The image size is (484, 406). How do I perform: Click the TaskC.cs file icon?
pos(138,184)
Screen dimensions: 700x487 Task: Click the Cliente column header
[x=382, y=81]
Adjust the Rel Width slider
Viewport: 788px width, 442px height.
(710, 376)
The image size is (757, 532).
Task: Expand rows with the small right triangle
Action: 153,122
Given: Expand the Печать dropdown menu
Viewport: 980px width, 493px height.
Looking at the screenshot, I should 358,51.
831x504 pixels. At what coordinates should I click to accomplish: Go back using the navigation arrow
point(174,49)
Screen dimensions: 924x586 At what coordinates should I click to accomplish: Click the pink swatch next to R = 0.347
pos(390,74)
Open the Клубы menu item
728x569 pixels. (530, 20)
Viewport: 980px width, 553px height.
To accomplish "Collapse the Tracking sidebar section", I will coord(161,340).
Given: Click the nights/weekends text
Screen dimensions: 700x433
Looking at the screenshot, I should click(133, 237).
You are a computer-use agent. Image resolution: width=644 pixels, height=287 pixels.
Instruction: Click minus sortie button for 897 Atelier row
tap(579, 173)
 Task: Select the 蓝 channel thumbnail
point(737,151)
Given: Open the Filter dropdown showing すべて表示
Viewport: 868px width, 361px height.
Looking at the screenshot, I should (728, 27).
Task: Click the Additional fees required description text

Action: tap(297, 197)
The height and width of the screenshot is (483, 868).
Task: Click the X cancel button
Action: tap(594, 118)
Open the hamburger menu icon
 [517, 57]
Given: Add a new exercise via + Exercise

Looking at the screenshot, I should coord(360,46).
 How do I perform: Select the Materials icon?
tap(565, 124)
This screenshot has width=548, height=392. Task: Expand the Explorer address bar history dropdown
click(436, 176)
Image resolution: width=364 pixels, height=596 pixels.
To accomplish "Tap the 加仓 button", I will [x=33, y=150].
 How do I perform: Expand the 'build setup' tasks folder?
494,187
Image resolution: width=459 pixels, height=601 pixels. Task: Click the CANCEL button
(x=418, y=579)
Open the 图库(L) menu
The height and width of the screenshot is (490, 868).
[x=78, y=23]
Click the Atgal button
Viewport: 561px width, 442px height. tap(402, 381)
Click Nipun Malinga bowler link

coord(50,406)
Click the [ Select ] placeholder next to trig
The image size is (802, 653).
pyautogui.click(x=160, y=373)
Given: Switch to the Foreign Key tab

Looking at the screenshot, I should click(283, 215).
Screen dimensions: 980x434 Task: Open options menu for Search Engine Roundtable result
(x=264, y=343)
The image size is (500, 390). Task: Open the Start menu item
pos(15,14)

*ASSIGNMENT:* Only lines holding the word "will" belong in the answer; copy each one from the material.

*REPLY TO THE EXERCISE:*
To accomplish "Collapse the Tracking sidebar section", I will coord(161,340).
To accomplish "Tap the 加仓 button", I will [x=33, y=150].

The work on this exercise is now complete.